I get 50-60t/s on Mistral 7B on 2080 Ti
Thanks, that sounds more than tolerable than "more than an hour"!
I also have the 16GB version, which I assume would be a little bit better.
You can load a 7B parameter model quantized at Q4_K_M as gguf. I don't know ollama, but you can load it in koboldcpp -- use cuBLAS and gpu layers 100 context 2048 and it should fit it all into 8GB of VRAM. For quantized models look at TheBloke on huggingface -- Mistral 7B is a good one to try.
If I am not mistaken, layer offloading is a llama.cpp feature so a lot of frontends/loaders that use it also have it. I use it with koboldcpp and text-generation-webui.
On an M3 MacBook Pro with 32GB of RAM, I can comfortably run 34B models like phind-codellama:34b-v2-q8_0.
Unfortunately, having tried this and a bunch of other models, they are all toys compared to GPT-4.

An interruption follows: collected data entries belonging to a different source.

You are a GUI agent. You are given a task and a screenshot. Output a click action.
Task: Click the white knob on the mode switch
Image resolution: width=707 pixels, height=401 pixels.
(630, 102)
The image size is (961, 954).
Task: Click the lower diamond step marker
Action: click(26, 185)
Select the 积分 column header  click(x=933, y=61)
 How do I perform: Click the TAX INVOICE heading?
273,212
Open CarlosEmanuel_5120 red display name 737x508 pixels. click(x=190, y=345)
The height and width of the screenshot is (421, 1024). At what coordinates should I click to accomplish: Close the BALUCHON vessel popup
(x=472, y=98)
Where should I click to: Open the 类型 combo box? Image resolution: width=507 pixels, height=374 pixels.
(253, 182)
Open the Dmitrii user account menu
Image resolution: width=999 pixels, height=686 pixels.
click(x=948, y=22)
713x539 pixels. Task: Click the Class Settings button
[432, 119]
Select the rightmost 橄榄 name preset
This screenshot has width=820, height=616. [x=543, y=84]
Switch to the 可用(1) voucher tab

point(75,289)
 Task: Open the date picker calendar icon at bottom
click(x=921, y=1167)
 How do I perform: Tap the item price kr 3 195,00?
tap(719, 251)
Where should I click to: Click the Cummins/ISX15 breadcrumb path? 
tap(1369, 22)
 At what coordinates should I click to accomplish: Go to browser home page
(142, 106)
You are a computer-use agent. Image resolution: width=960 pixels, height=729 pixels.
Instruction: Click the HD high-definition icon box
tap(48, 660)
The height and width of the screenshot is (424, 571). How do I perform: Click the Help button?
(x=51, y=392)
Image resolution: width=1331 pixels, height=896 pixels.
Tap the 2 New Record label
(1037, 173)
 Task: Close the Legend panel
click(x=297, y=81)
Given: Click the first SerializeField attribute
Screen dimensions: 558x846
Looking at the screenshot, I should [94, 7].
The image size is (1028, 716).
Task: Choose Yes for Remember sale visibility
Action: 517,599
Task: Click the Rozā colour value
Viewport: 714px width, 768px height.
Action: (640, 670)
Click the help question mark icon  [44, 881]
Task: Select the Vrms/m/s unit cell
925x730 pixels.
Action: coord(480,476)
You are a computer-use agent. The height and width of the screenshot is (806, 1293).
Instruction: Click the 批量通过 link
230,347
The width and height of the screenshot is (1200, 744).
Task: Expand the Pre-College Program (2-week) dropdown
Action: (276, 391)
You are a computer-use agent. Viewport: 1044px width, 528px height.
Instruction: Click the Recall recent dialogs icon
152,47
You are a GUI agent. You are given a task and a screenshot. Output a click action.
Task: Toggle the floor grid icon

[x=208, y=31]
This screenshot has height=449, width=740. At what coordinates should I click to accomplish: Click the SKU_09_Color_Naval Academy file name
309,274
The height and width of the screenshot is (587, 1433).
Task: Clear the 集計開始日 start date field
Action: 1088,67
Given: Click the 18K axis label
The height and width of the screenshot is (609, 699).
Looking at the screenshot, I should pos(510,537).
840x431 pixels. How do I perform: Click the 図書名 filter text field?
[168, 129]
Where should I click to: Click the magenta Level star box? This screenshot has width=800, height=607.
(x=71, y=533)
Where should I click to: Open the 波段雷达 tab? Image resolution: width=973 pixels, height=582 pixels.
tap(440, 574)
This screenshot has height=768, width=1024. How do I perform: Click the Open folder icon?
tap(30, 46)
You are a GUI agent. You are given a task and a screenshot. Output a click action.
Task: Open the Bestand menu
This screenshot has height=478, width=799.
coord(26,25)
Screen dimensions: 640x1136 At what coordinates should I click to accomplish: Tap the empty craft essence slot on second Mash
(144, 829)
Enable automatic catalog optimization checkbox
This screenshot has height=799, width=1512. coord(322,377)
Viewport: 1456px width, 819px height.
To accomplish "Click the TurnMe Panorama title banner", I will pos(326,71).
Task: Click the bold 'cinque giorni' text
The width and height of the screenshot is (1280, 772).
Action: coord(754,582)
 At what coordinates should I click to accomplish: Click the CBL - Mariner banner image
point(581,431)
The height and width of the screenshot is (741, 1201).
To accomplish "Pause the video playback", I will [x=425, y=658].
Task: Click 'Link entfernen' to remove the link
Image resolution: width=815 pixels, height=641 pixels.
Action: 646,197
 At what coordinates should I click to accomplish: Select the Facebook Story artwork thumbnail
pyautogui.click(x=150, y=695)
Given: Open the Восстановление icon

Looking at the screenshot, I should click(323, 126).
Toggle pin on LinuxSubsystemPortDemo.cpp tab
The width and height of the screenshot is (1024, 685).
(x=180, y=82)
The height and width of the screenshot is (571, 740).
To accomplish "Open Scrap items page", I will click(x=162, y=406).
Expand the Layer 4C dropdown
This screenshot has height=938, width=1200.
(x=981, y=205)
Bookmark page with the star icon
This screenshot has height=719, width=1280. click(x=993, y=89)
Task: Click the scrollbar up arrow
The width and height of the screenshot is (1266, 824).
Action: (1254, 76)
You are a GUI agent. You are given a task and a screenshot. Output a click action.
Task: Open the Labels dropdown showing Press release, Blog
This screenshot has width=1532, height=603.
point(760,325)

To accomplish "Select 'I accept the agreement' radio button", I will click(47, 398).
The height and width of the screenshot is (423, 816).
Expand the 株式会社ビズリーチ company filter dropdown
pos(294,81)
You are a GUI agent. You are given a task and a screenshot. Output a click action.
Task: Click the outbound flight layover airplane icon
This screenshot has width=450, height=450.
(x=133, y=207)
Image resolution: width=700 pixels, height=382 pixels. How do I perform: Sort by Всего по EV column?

The Apple M1 is very useable with ollama using 7B parameter models and is virtually as “fast” as ChatGPT in responding. Obviously not same quality, but still useful.
I’ve been using Ollama with Mixtral-7B on my MBP for local development and it has been amazing.
I have used it too and am wondering why it starts responding so much faster than other similar-sized models I've tried. It doesn't seem quite as good as some of the others, but it is nice that the responses start almost immediately (on my 2022 MBA with 16 GB RAM).
Does anyone know why this would be?
I've had the opposite experience with Mixtral on Ollama, on an intel linux box with a 4090. It's weirdly slow. But I suspect there's something up with ollama on this machine anyway, any model I run with it seems to have higher latency than vLLM on the same box.
You have to specify the amount of layers to put on the GPU with ollama. Ollama defaults to far less layers compared to what is actually possible.
To clarify - did you mean Mixtral (8x)7b, or Mistral 7b?
MIXtral (8x)-7B
The pace of progress here is pretty amazing. I loved how easy it is to get llamafile up and running, but I missed feature complete chat interfaces, so I built one based off it: https://recurse.chat/.
I still need GPT-4 for some tasks, but in daily usage it's replaced much of ChatGPT usage, especially since I can import all of my ChatGPT chat history. Also curious to learn about what people want to do with local AI.
My primary use case would be to feed large internal codebases into an LLM with a much larger context window than what GPT-4 offers. Curious what the best options here are, in terms of model choice, speed, and ideas for prompt engineering
Yi-34B-200K might be something to look at.
* https://huggingface.co/01-ai/Yi-34B-200K
Personally I'd recommend Ollama, because they have a good model (dockeresque), the APIs are quite more widely supported
You can mix models in a single model file, it's a feature I've been experimenting with lately
Note: you don't have to rely on their model Library, you can use your own. Secondly, support for new models is through their bindings with llama.cpp
Curious if anyone has any recommendation for what LLM model to use today if you want a code assistant locally. Mistral?
I think it is even easier right now for companies to self host an inference server with basic rag support:
- get a Mac Mini or Mac Studio - just run ollama serve, - run ollama web-ui in docker - add some coding assitant model from ollamahub with the web-ui - upload your documents in the web-ui
No code needed, you have your self hosted LLM with basic RAG giving you answers with your documents in context. For us the deepseek coder 33b model is fast enough on a Mac Studio with 64gb ram and can give pretty good suggestions based on our internal coding documentation.